There's a line of humans out there, and most of them already look confused and rattled by the demented screaming people running out of the club. They get one look at Alex and turn into demented screaming people themselves - scatter over the street, car horns blare, tires screech, brakes squeal, Alex doesn't even look back. He leaps straight up, girl on shoulder like a barbaric prize-of-war, grabs clawfuls of wall and hauls himself up onto the rooftop. Runs across that rooftop on all fours, in great leaps and bounds, soars across the street to another rooftop, and another and another, until some three or four blocks away he slams down on the roof of a Wells Fargo and,
at last,
lets Heather down. And shifts back to Red Tapout Shirt Douchebag. He's actually had training for this sort of eventuality. That was one of his first year cub classes, but it was like a half-assed one-hour lecture: Identifying, Handling, and Retrieving Lost Kin. He wasn't paying much attention. He vaguely remembers something about speaking gently and reassuringly, something like prematurely displaying your non-human form may severely traumatize a Lost Kin, so: oops. Might as well go for broke.
"I can't believe you maced me back there," is the first thing out of his mouth. It is neither gentle nor reassuring. "TWICE. What are you, fucking nuts?"
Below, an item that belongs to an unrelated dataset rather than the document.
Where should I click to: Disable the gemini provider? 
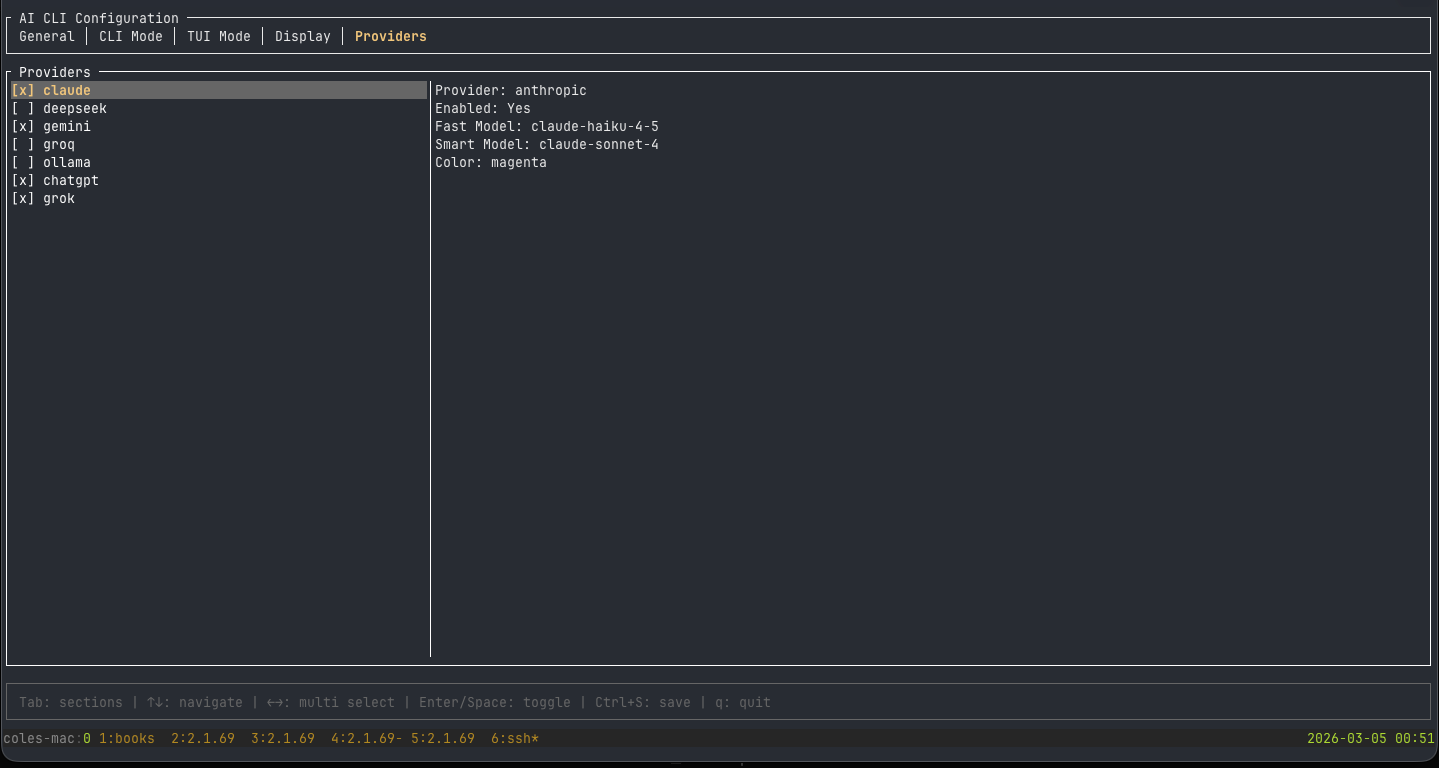pos(53,126)
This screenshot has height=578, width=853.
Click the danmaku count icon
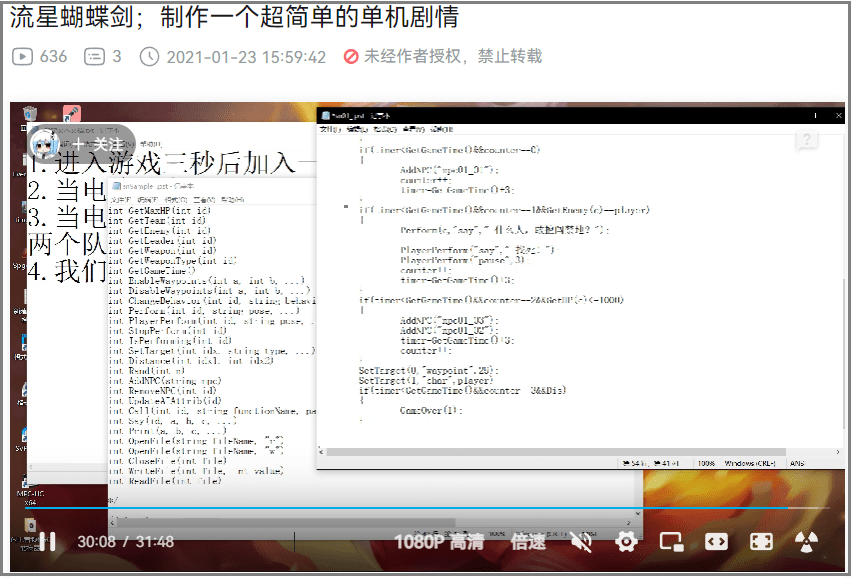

Heather SinclairOh god, the screaming. Except he has her voice, her rather powerful and trained and fucking soprano voice right in his fucking ear, which folds back while she kicks and flails and scratches and goes for the eyes and every last thing her lizard brain can churn up. She grabs a fistful of fur and yanks on it, tearing several follicles out. Yes, it's fur. And it's Mr. Tapout Mr. I Make Good Ramen Mr. Beer Hiccup. She'll work that out later. Right now, she just wants there to be a later. Right now, she just doesn't want to be that woman from King Kong, tossed about and thrown over a shoulder.
Julie and Melissa are in that crowd somewhere, screaming. Heather is, somehow, maintaining a grip on her bag even if she lost her mace, and now she's just holding onto that fur, shrieking, telling him to put her down, you fuck, the word burning out of her mouth.
They are moving upward. She sees the ground pulling away from her and clutches at him all the tighter, going silent. She's shaking now. Was shaking before, really, but now she's aware of it. He's going to drop her. This is a vendetta thing. Oh, god.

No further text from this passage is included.